Estádio Vail Chaves
- Interactive map of Estádio Vail Chaves
- Full name: Estádio Vail Chaves
- Former names: Estádio Romildo Vitor Gomes Ferreira Estádio Papa João Paulo II Estádio Wilson Fernandes de Barros Estádio Vail Chaves
- Location: Mogi Mirim, São Paulo Brazil
- Owner: Mogi Mirim Esporte Clube
- Capacity: 19,900
- Surface: Natural grass
- Field size: 105 by 68 metres (114.8 yd × 74.4 yd)

Construction
- Built: 1991
- Opened: July 7, 1991

Tenant
- Mogi Mirim Esporte Clube

= Estádio Vail Chaves =

Estádio Vail Chaves, is a multi-purpose stadium in Mogi-Mirim, São Paulo, Brazil. It is currently used mostly for football matches. The stadium has a capacity of 19,900 people.

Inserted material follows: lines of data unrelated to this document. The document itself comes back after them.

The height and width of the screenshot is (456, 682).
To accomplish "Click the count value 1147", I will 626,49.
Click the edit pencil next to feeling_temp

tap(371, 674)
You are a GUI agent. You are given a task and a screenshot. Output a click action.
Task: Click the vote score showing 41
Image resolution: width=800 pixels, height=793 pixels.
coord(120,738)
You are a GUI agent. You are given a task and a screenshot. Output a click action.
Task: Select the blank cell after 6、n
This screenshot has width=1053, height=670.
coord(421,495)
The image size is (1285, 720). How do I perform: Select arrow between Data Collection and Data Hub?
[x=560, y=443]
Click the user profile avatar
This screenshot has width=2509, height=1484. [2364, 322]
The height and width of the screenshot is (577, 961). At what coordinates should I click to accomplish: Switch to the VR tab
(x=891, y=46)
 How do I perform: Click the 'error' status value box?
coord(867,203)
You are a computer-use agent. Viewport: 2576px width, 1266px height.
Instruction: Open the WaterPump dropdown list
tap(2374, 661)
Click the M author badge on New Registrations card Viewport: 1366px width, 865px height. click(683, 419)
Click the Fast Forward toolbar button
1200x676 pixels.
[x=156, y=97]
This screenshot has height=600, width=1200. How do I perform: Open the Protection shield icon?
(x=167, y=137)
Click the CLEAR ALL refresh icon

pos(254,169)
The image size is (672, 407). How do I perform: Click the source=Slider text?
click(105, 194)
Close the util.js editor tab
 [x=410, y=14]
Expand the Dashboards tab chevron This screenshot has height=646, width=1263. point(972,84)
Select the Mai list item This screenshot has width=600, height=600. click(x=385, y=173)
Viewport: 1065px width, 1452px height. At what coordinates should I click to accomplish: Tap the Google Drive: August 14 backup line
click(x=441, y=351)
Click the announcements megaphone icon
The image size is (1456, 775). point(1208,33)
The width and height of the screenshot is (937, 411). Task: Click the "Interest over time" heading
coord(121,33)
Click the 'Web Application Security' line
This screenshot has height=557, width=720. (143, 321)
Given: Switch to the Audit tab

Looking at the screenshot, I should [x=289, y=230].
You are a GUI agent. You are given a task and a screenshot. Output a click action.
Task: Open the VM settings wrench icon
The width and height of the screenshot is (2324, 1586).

Estádio Vail chaves is owned by Mogi Mirim Esporte Clube.

==History==
In 1991, the works on the stadium were completed. It was named Estádio Wilson Fernandes de Barros, after a Mogi Mirim Esporte Clube's president, and city's mayor. The inaugural match was played on July 7 of that year, when Mogi Mirim beat Palmeiras 4–2. The first goal of the stadium was scored by Mogi Mirim's Demetrius.